As of this post, my company is 2.5 years open and operating. I have heard lots of advice from many different people – inside and outside my industry, owners of small, medium, and large “small businesses” (anywhere from 3-100 full-time employees), employees, consultants, national organizations, various business journals and books, etc. I have not, however, talked to a uniform group like /r/antiwork, and I’d like your honest opinion on how my company sounds EDIT as a place to work at /EDIT 2.5 years in. Please, be blunt. I’ve lurked on this sub for years for many reasons, but mainly to assure that in my naïveté (this is my first/only entrepreneurial venture) I do not enact exploitative/shitty policies with regard to my employees. For what it’s worth, I consider myself pretty pro-worker, so I’m asking you to give me a reality check if I deserve one. My business is a production craft brewery (we have a large enough system and building to distribute across several states in the US) with a taproom that serves our beer and food (we have a kitchen). Here are the vital stats, as well as a few details:
- Company is not yet solvent (we are losing, on a month to month basis, anywhere from $5k-$15k, averaging about $110k-$120k/yr in losses; we have enough capital to stay open for 5-6 years before I pull the plug)
- Company opened 1 month before the pandemic
- Taproom sales are down 13% over the last year under new taproom manager
- Kitchen sales do not cover COGs + labor
- Average ticket at our brewery is ~$34, the industry standard for craft breweries is $45 but ~$52 in my area
______________________________________ - Bar staff are paid full state minimum wage in a state that lets you pay less than that for tipped employees – this represents an extra $8,000/yr in base salary than I am required to pay by law. With tips, bartenders are easily breaking $40k/yr on 30 hours
- Salaried staff are all in the 75th+ percentile according to BA (brewer’s association) data. Taproom manager, kitchen manager, sales manager, head brewer, and production manager all fall under this category. All have bonus plans that would push them into 90th+ percentile if they grow their respective areas.
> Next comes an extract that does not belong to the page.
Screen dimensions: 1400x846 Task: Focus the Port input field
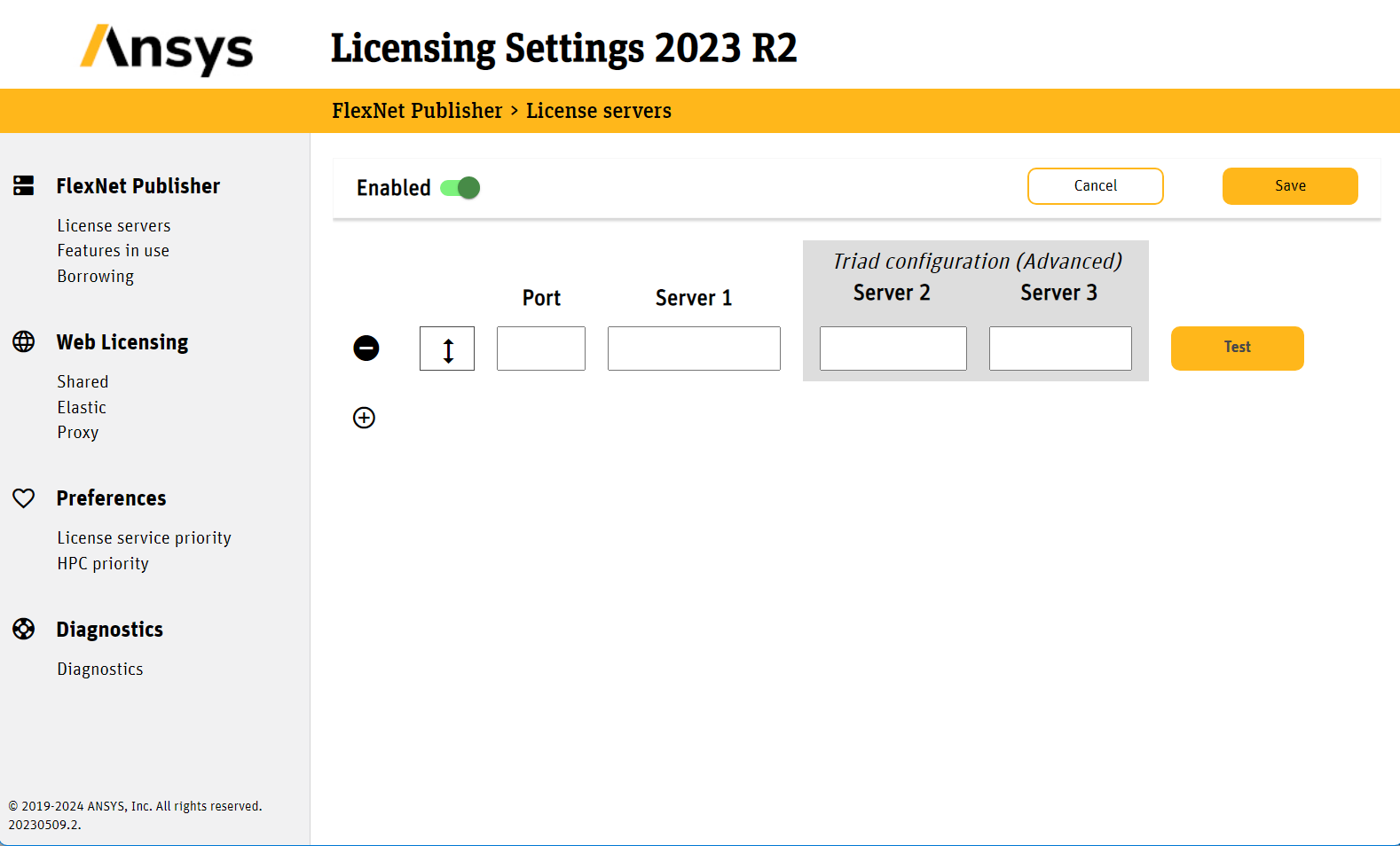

- Every salaried employee is at 40 hours a week or less, except the kitchen manager. He’s at 45-50 a week. As far as hourly goes, no one is expected to do overtime, and all overtime is fairly paid. Training for hourly employees is paid at state minimum wage (this is just their base salary, no tips, and really only applies to teaching bartenders about beer and proper taproom maintenance, alcohol compliance, monthly deep cleans, staff meetings, etc.)
- I will preface this next comment by saying this brewery is in the US. Very different cultural norms about vacation here compared to, say, Europe. Most Americans say I have a good policy, most Europeans say I’m a monster. So yeah, here it is for salaried employees (hourly take off whenever so long as they find a replacement) – 1st year (date of hire): 1 week paid vacation, 5 paid personal days; 2nd year (day after first year is completed): two weeks paid vacation, 7 paid personal days; 3rd year: three weeks vacation, 10 personal days. All vacation and personal days roll over (accumulate) to a maximum of three weeks and ten personal days. Might expand that later once we have a four or five year employee.
- No health insurance. The company is a startup and we are not solvent. This is top of my priority list when we have the ability to afford it.
- No 401k matching. Second on priority list.
I could go on, but I don’t want to drown everyone in details and this seems enough to get a discussion going. What does/r/antiwork think of this startup that opened a month before the pandemic?